Fonte: carlo gambescia

Il libro della settimana: Eric Voegelin, Hitler e i tedeschi, pref. di Riccardo De Benedetti, Edizioni Medusa, Milano 2005, pp. 264, Euro 24,00

Eric Voegelin è probabilmente il filosofo politico più complesso e affascinante del XX secolo. Nasce a Colonia (1901), studia a Vienna, esule dal 1938 negli Stati Uniti, torna in Germania nel 1964, muore negli Stati Uniti nel 1985. Nei suoi numerosi scritti la storia delle idee politiche e sociali è studiata alla luce di tre concetti fondamentali (ovviamente si semplifica): trascendenza, rappresentanza ed esistenza.

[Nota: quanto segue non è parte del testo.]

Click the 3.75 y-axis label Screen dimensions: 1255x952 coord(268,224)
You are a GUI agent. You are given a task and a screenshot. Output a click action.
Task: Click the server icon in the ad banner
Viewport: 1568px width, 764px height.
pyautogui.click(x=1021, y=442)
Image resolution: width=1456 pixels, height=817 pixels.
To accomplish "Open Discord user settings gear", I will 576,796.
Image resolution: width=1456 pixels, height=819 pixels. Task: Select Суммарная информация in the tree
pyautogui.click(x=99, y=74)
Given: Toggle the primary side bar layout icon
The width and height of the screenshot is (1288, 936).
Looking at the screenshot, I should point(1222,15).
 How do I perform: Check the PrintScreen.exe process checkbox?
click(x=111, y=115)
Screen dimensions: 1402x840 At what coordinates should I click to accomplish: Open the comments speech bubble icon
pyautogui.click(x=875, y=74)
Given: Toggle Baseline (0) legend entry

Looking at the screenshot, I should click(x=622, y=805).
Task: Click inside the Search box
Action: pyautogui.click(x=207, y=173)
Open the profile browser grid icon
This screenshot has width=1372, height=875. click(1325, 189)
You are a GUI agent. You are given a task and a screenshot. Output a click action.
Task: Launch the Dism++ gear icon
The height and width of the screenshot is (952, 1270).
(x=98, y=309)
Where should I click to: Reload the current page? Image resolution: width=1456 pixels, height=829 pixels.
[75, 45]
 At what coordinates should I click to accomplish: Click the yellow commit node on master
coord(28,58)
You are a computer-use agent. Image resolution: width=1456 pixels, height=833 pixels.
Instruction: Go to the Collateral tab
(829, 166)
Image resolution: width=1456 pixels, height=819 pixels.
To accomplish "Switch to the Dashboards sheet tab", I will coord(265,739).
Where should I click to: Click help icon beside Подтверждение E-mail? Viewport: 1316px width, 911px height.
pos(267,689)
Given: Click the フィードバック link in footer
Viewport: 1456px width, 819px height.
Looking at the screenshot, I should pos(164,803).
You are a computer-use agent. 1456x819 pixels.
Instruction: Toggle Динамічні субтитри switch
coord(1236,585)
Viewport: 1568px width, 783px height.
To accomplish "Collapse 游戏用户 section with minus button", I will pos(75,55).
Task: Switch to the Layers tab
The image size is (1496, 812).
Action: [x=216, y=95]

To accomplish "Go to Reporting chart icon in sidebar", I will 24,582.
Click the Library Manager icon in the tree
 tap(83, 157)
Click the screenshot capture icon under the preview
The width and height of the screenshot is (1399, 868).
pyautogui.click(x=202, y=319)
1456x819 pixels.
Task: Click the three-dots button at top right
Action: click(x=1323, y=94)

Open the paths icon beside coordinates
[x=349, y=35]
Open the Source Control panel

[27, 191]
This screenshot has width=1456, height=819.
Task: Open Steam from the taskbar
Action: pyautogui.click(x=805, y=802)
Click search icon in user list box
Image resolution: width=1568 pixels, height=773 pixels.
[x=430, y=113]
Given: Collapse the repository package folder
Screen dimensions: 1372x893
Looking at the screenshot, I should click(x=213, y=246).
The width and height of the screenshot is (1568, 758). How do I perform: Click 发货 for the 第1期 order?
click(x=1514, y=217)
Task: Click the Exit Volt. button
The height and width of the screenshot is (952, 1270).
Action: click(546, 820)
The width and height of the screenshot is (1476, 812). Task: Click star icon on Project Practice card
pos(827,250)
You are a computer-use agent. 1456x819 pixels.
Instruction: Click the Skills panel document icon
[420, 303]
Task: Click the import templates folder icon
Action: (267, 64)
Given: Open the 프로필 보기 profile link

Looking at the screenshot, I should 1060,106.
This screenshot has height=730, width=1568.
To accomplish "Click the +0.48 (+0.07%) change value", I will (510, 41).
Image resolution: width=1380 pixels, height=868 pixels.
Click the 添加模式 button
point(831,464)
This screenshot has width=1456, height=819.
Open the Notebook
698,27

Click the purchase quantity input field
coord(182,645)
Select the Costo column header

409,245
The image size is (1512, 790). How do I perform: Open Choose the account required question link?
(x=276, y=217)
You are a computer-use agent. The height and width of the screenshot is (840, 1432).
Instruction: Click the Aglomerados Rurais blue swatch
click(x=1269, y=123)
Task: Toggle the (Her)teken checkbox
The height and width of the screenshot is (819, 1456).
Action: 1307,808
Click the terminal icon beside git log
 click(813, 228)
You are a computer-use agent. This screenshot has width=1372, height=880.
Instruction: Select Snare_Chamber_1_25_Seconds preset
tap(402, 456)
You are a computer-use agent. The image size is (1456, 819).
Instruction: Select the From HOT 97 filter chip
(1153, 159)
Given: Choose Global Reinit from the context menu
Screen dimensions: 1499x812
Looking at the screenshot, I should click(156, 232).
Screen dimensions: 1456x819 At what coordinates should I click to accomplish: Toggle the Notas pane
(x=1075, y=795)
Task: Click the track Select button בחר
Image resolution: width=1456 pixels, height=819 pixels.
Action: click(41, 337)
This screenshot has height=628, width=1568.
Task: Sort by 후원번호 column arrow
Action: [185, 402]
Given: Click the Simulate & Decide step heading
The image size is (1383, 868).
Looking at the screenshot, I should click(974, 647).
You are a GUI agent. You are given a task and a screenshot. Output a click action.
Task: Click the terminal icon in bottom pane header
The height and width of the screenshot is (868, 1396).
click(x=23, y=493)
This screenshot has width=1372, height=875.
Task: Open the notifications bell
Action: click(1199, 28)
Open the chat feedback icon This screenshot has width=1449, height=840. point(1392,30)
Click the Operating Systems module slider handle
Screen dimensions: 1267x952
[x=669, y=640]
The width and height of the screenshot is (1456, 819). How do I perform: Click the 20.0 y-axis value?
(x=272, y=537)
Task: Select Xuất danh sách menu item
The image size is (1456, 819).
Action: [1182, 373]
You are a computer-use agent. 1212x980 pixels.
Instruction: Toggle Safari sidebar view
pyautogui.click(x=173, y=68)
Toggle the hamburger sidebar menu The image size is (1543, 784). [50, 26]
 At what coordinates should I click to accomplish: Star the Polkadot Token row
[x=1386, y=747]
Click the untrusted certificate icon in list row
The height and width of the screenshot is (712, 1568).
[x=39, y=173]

Tre forme idealtipiche ( non però nel senso della sociologia "operativa" weberiana) che esprimono, e riassumono, l'esperienza simbolica dell'uomo, come interiorizzazione e pratica di vita. Pertanto questo libro appena pubblicato dalle Edizioni Medusa (edizionimedusa@tiscalinet.it), che riprende integralmente il 31° volume delle sue Opere complete (University of Missouri Press, Columbia 1999) si rivela utilissimo, per due motivi.
Il primo, perché offre un'interpretazione filosofica, della tragedia tedesca, che sulla scia di Hannah Arendt, riconduce la cosidetta "banalità del male" in cui si esaurì il totalitarismo bruno, nell'alveo più generale del rifiuto di ogni forma di trascendenza da parte dei moderni.
Il secondo, perché permette di capire da vicino, come "funzionano" sul piano dell'indagine filosofica concreta, le categorie interpretative di Voegelin. In questo senso Hitler e i tedeschi è una buona introduzione alla filosofia politica voegeliniana.
Perché, nella Germania nazionalsocialista, si chiede Voegelin, si giunge a praticare il "male", come un elemento di pura amministrazione burocratica? Per due ragioni.
In primo luogo, perché come per tutto l'immanentismo moderno, anche Hitler si colloca tra coloro che rifiutano la trascendenza, come riconoscimento nell'uomo di un elemento divino-umano-divino, che in termini di "imago Dei", lo accomuna ai suoi simili
In secondo luogo, perché il rifiuto della trascendenza, visto che l'uomo non può vivere (in termini di valori "rappresentati simbolicamente" e "vissuti esistenzialmente" ) senza "credere", favorisce la sostituzione della religione trascendente con la "religione immanente" o politica fondata su pseudo-valori come razza, stato, ideologia, che invece di unire (in nome di una comune umanità) dividono gli uomini. Di qui l'automaticità, la normalità, la "credibilità" (con tutto quello che ne consegue sul piano pratico-burocratico) dell'idea di una necessaria divisione tra gli uomini, ma anche della paradossale necessità di sopprimerla, una volta per tutte, eliminando non le divisioni, in nome della comune umanità, ma sopprimendo quegli uomini che "rappresentano", solo con la propria "esistenza" (il semplice "esistere"), idee contrarie, a quella pseudo-religiose dominanti.
Merita una lettura attenta anche l'ottima introduzione di Riccardo De Benedetti, che oltre a restituire il vero spirito dell'opera vegeliniana, ne evidenzia tutta l'attualità. Che consiste nella necessità di tornare a credere nella trascendenza vera, e non in quella mascherata, ieri rappresentata dalle religioni politiche, e oggi da quella economica, incarnatasi nel culto efficientistico del mercato.